* THE PROBLEM *
Rewrite the listing from the line containing "How do I perform: Click" through the end, substituting "menu bar" for "toolbar" and leaving everything else unchanged.

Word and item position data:
▼

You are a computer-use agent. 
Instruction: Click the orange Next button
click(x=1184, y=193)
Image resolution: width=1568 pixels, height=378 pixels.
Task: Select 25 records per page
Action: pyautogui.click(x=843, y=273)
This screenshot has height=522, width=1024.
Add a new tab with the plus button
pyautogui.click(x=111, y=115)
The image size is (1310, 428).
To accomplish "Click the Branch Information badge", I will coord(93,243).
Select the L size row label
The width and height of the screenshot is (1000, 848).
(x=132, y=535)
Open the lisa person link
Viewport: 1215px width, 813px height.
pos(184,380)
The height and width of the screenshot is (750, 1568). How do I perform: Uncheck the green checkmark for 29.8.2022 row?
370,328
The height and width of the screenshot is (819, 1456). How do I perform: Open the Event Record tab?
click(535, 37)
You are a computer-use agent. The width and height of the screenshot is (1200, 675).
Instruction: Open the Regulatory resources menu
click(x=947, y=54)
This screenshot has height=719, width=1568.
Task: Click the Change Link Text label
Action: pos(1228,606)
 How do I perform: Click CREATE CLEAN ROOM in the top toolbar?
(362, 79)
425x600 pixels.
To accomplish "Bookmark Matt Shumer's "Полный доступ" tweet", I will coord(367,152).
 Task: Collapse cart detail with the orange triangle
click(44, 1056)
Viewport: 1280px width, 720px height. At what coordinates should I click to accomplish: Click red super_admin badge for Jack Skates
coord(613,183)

▲

* ANSWER TO THE EXERCISE *
 How do I perform: Click CREATE CLEAN ROOM in the top menu bar?
(362, 79)
425x600 pixels.
To accomplish "Bookmark Matt Shumer's "Полный доступ" tweet", I will coord(367,152).
 Task: Collapse cart detail with the orange triangle
click(44, 1056)
Viewport: 1280px width, 720px height. At what coordinates should I click to accomplish: Click red super_admin badge for Jack Skates
coord(613,183)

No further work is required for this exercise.